- _EXERCISE AIM_
The number of lines holding "agent" is all you should give; count them in the records below.

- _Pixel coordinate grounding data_
====================

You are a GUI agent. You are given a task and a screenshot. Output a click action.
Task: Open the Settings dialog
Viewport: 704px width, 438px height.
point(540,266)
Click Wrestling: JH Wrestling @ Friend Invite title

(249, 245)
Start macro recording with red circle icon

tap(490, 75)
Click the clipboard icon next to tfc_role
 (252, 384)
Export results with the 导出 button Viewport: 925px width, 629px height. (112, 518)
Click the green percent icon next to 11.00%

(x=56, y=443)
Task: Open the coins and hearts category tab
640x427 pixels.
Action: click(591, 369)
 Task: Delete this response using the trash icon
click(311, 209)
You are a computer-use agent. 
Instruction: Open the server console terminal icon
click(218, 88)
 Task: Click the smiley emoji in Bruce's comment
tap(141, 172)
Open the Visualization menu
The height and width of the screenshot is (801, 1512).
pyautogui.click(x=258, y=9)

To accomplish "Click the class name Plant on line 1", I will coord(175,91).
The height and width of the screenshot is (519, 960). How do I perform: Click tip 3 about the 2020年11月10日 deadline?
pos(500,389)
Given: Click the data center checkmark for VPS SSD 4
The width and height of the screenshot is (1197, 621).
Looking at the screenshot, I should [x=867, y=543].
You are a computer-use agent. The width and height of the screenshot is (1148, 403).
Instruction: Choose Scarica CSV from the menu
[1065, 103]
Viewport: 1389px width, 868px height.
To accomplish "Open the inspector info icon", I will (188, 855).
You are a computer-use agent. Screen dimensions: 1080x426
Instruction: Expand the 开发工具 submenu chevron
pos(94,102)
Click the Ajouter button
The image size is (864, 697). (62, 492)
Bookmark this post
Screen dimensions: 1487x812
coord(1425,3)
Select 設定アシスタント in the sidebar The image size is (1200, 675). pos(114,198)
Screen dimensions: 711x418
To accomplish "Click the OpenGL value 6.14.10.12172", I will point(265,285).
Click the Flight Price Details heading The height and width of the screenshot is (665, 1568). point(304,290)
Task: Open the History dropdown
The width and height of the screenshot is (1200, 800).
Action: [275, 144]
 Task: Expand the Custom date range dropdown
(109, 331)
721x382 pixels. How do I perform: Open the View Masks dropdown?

====================

- _SOLUTION BELOW_
4